Sanford Health published a website in 2009 that included the estimated out-of-pocket cost of the 25 most common conditions it treated. The South Dakota-based provider hoped it would start a dialogue and help patients become more engaged and discerning shoppers.
But after a week of hype and relatively heavy use, people stopped visiting the site, said Cindy Morrison, Sanford's chief policy officer.
"It just didn't go anywhere," she said. "People didn't frequent the website."
Part of it could have been that people don't have the time to price shop in emergency situations. Or they expect insurers to cover the bulk of the costs. Or people opt to go to a familiar provider or physician they trust, Morrison said.
Patients who aren't aware of variations in procedure costs in different settings can drag down a health system's bottom line. Patients who go into the high-cost setting of an emergency department for routine care will bear more out-of-pocket costs. Hospitals will also suffer when they are unable to recoup those costs, Morrison said.
"We have an obligation to talk about those things and begin to try to educate on how to use healthcare services in a smart way, that will reduce some of the cost," she said. "When you have a more educated consumer, everyone benefits…but as a society, we are not there yet."
Sanford's experience isn't unusual. A new study published in the August edition of Health Affairs found that only 13% of Americans who had some out-of-pocket spending in their last healthcare visit had asked about their expected spending before receiving care. Just 3% of the 3,000 Americans polled had compared costs across providers before receiving care.
Consumers are having trouble finding quality price information and are reluctant to disrupt their existing provider relationships despite rising out-of-pocket costs, a wide variation in healthcare prices and increased availability of price data, the study found.
Seventy-two percent of respondents agreed or strongly agreed that having more patients compare the cost and quality of medical services when choosing doctors would be good for the United States. But 77% reported that they elected not to shop around because they wanted to stick with their provider and 75% said they did not have a source to compare prices. Only 19% of respondents indicated that time was the reason they did not consider other providers while 13% reported that they did not do so because their health plan limited their choice and 2% said they lacked alternative providers.
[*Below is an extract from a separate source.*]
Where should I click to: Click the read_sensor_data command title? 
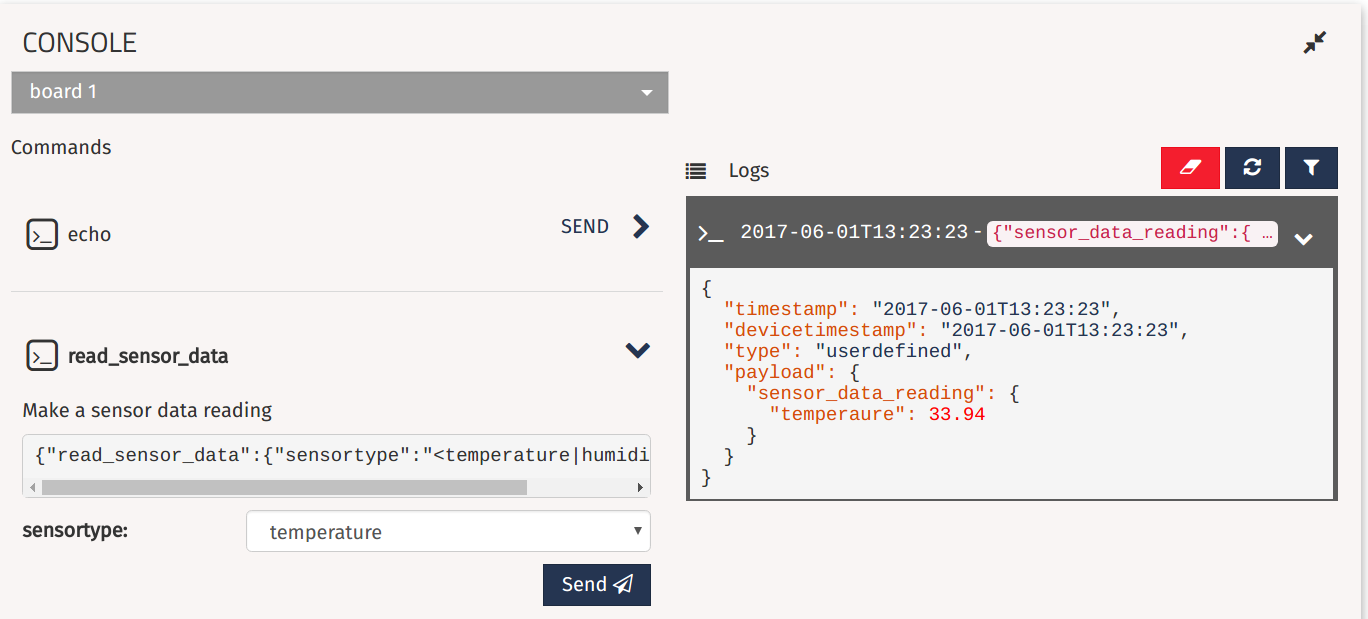[148, 356]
"The difference between Americans' willingness to price-shop for care and the rates at which they do so is striking," researchers wrote in the study.
A similar study found that half of its respondents tried to find out how much they would pay out of pocket before receiving care and 20% tried to compare prices. Another study revealed that only 11% of its respondents used price transparency tools.
This dynamic will likely change, Morrison said. As premiums go up and high-deductible health plans become more prevalent, there will be more discerning healthcare shoppers, she said.
"We are getting more calls and seeing more of that," Morrison said. "As these things emerge people begin to ask more questions, but it is slow."
Lawmakers have introduced new legislation calling for more transparent data on procedure costs and arming consumers with more tools to price shop, which they hope will bend the cost curve. In the meantime, shopping around for healthcare services seems to be a gradual undertaking.
"We need to mandate transparency," Dr. James Weinstein, the former president and CEO of Dartmouth-Hitchcock who retired in June, said at Northwestern's Healthcare Symposium in May. "You need to know what it costs to have your doctor do a total hip replacement before you go in the office and you need to know what his results have been for the last 100 of them. You need to have those benchmarked against other providers so you have an informed choice."
The study advocated increasing the availability of information on prices that's easier to understand. Patients often must know specific procedure codes to obtain prices, and differentiating between professional and facility fees makes the process even more difficult. Most Americans do not have basic information on how their plan is structured, which also complicates things.
The policy trends advocating for more price transparency to curb spending versus the push toward more coordinated care clash, researchers said. Models that focus on coordination under a single provider or health system discourage price shopping, and this conflict needs to be resolved to facilitate more price shopping, they said.